The problem with this argument is that any number of variants can be substituted for the word homosexual: polygamists, loving family members, groups, and even animal “lovers”. The argument for homosexual marriage is not distinctive enough to preclude redefining marriage to include these other non-traditional marriages.
Homosexual advocates insist that society will never change to the point where it would allow those other non-traditional marriages. Heterosexuals said much the same thing 60 years ago. In 2 or 3 years Mormons and Muslims may well be advocating for polygamist marriages to be recognized. How do you tell them that although marriage was redefined to include homosexual marriages it cannot be redefined again to include a marriage practice that has had far more widespread historical and religious acceptance?
In the pecking order of non-traditional marriages, homosexual marriage ranks third or fourth. It is certainly behind polygamy and incestuous marriage in terms of historical widespread acceptability. That is why the argument against homosexual marriage is not a False Logical “Slippery Slope” argument. It is not an if one, then two; if two, then three argument. The case against homosexual marriage is that of, if one then all. This is proved valid as European countries that recognize homosexual marriage have had challenges to also recognize polygamist, incestuous, and even bestial marriages.
Finally, no major religion recognizes homosexual marriage which would strip legal homosexual marriages of sanctification.

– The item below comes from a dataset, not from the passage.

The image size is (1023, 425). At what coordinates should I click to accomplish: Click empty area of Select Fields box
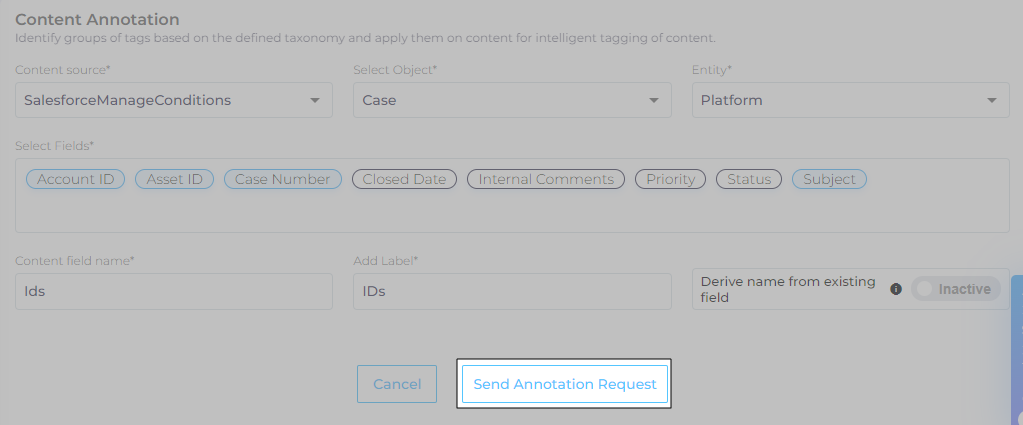[x=511, y=212]
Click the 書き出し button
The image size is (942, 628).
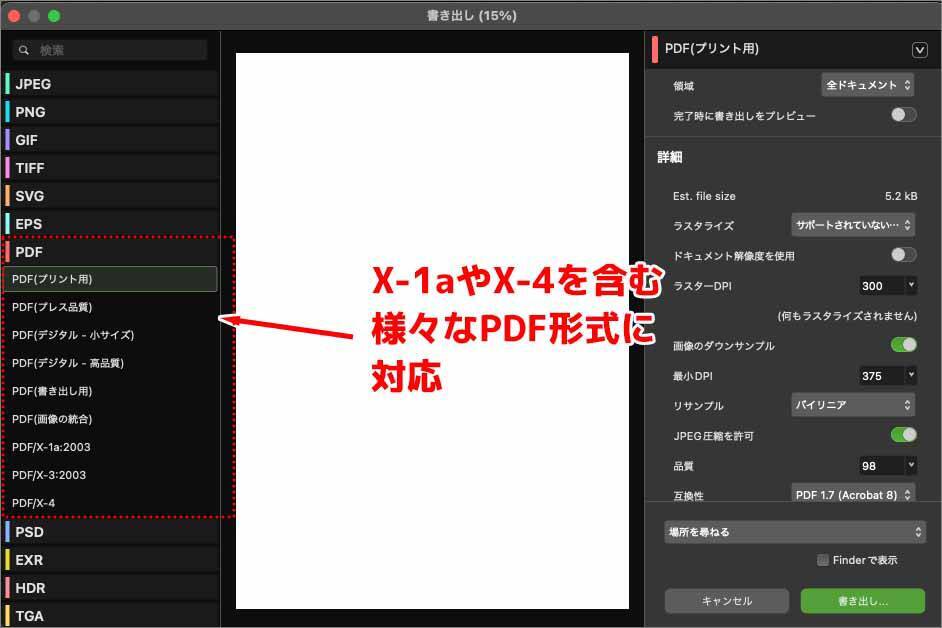(x=862, y=601)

I firmly believe that redefining marriage to include homosexual marriage creates a logical and moral dilemma because the arguments in favor of it also favors inclusion of all other non-traditional forms of marriage. There simply is no validating uniqueness to lift it above other forms of non-traditional marriage.
That being said, I know many happy, committed, homosexual couples. They are warm loving people and I genuinely enjoy their company. They are as committed in their relationships as many heterosexual couples who were married in churches, in court, on ships, or through common law.
Because of their commitment they deserve some form of recognition of their status as a couple. I support Civil Unions as a means of giving some basic couple’s rights to committed homosexual couples. They should receive many of the legal benefits of marriage without the sanctification. I also believe that Common Law Marriages should be redefined as Common Law Unions. Heterosexual couples that fail to show up in front of a legally recognized entity and profess their commitment should receive most of the benefits but not the sanctification of marriage.
States should be the place where the differences, if any, between marriages and civil unions are defined and there is no reason why they should all be the same or have to necessarily recognize each other’s definitions.
The lone fly in the ointment with this line of reasoning is that there is little to prevent civil unions from including multiple partners, incestuous partners, or bestial partners. Mormons and Muslims may say that they are married to only one wife but want the recognition of multiple civil unions. States – brace yourselves.
PS: Why did homosexual marriage proponents level attacks against Mormons for their support of a California state amendment to ban same sex marriage? California has long had a ban against polygamist marriage which forced those Mormons to alter their marriage traditions. It certainly wasn’t a case of the Mormons having an acceptable non-traditional marriage and the homosexuals not having one. The homosexual activists came off looking like mean spirited hypocrites on that one.